Five years ago, news stories cited Chewang Norphel for figuring out a smart way to preserve water for Ladakhi farmers, despite increasingly arid climate conditions in their region. The approach developed by the then 74-year old former civil engineer—building artificial glaciers in the high country in order to preserve water into the late spring for the farms below—was innovative for the time and received the support of the government.

Ice stupa developed by Sonam Wangchuk

In January 2010, over 200 villages in Ladakh were able to take water for springtime farming needs from the artificial glaciers they had built higher in the mountains.
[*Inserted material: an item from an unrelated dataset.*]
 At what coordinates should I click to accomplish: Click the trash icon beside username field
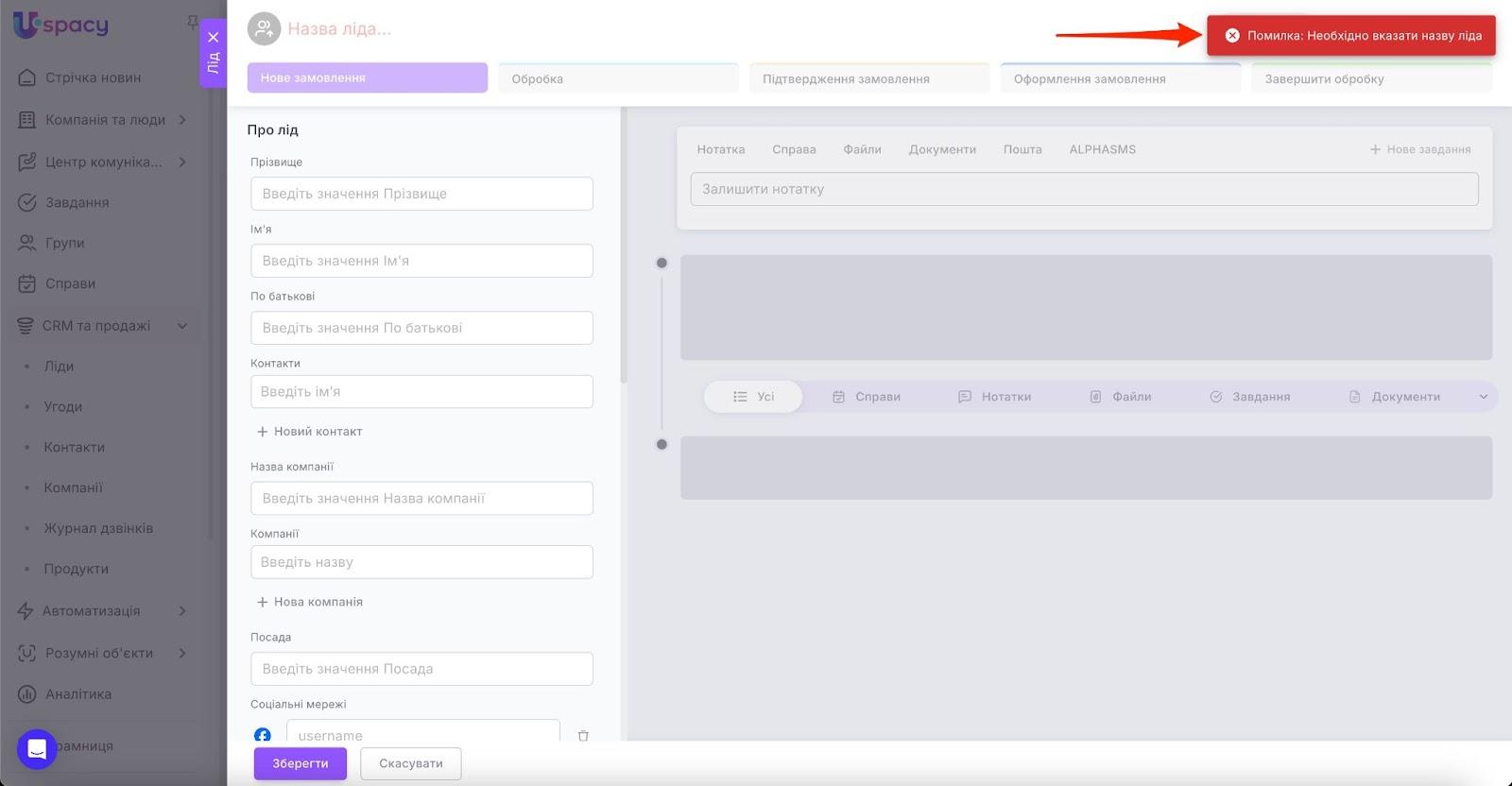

For the most effective results, they needed to be built above 4,000 meters in elevation, and they worked best if they were located in shady spots.

But according to an article published last week, the project was soon stopped due to “technical difficulties.” Sonam Wangchuk, another engineer and the founder of the SECMOL Alternative School, decided to address the problems that plagued Norphel’s artificial glaciers. Wangchuk had founded the Students Educational and Cultural Movement of Ladakh (SECMOL) on a campus run entirely on solar and student power.
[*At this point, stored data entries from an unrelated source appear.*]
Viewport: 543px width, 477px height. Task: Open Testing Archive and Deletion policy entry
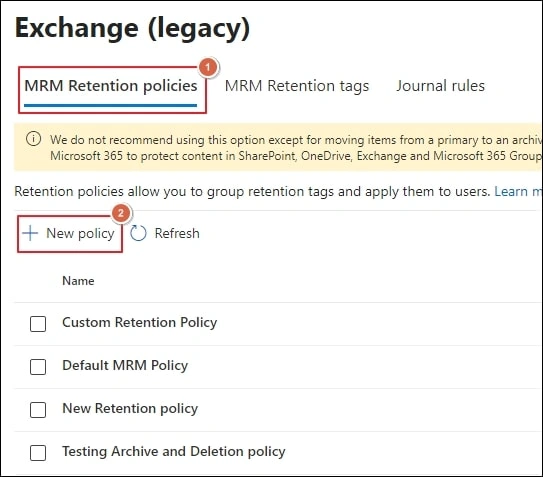click(x=174, y=451)
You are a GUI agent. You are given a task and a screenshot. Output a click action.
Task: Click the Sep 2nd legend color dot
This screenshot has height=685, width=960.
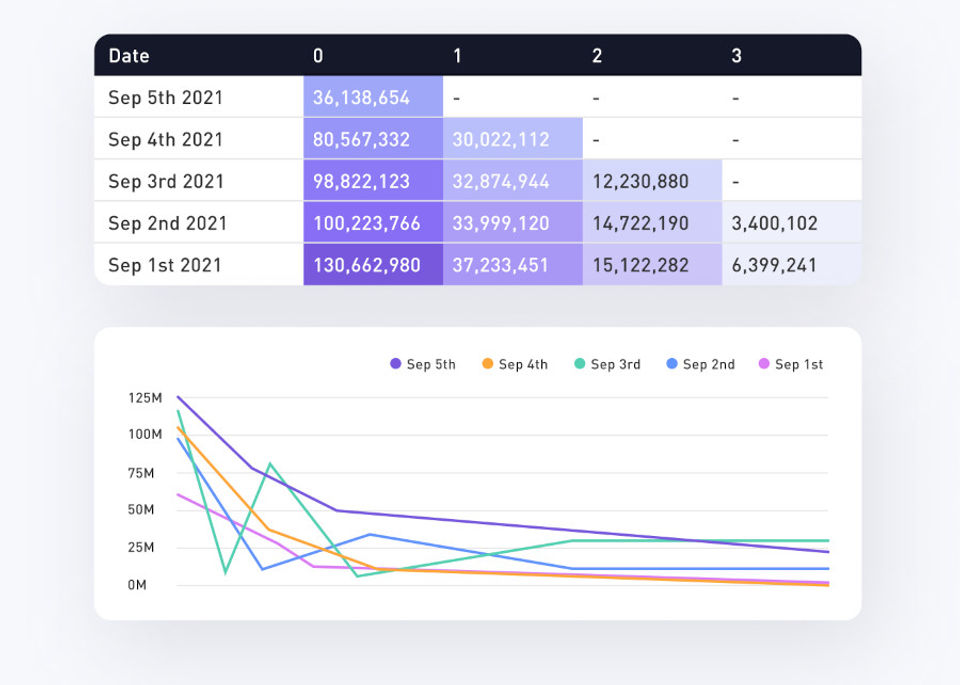[x=672, y=365]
He observed that Mr. Norphell’s artificial glaciers were often hard for the villagers to reach, and the irrigation ditches built to carry the water down to the farms needed a lot of maintenance. When the ice melted in the spring as temperatures warmed, there was a risk of flooding.

According to a news report last week, Mr. Wangchuk noticed that ice did not melt nearly as rapidly when it was frozen into a conical shape, so less of the surface would be exposed to solar radiation. The artificial glaciers melted rapidly because the entire surface of ice was horizontal, and thus had maximum exposure to the sun.

He calculated that a cone of ice 20 meters wide and 40 meters high would store approximately 16 million liters of water. Wangchuk figured that a glacier two meters thick and storing the same amount of water would have a surface area five times as great as the cone—so it would melt five times faster. The cones of ice that he proposed would allow water to be frozen and stored right where it was going to be used later—near the villages.

Early in 2014, Wangchuk and some of his students built a 6-meter high prototype ice cone. The process was simple. They brought water down to a barren spot in the village via an underground pipe. With temperatures well below zero Celsius, the water froze quickly as it came out of the pipe (see photo). The first “ice stupa,” as the villagers called it because it resembled a Buddhist monument, lasted in the springtime heat until May 18th, when the temperature finally reached 30 degrees Celsius.

News of the success of the ice stupa spread through neighboring villages. A local Rinpoche blessed the work and hung traditional prayer flags from it. Wangchuk and his supporters founded the Ice Stupa Artificial Glacier Project in October 2014. They plan to erect five large ice stupas in Phyang, a large village with about 2,000 inhabitants, which will store enough water to irrigate 50 hectares of land next spring. Eventually, he says, he hopes to erect 80 large stupas to supply the spring water needs for the entire valley.

Wangchuk might have relied on the traditional Ladakhi means of volunteered village labor (see Pirie 2007, p. 46-48 for a description) to erect the ice stupas. Instead, he and his supporters have launched an Internet crowdfunding appeal on Indiegogo for funds to continue the development of the project.

By November, the team had laid 2.5 km of pipes, overtopped with reinforced concrete. At the present state of development, the water pipes at each stupa have to be manipulated manually, but Wangchuk wants to develop solar-powered machinery to automatically build the ice stupas. Evidently, the Rinpoche has become so committed to the ideas of alternative energy, he is working with another local NGO, Go Green Go Organic, to design a sustainable development project for the Phyang monastery itself.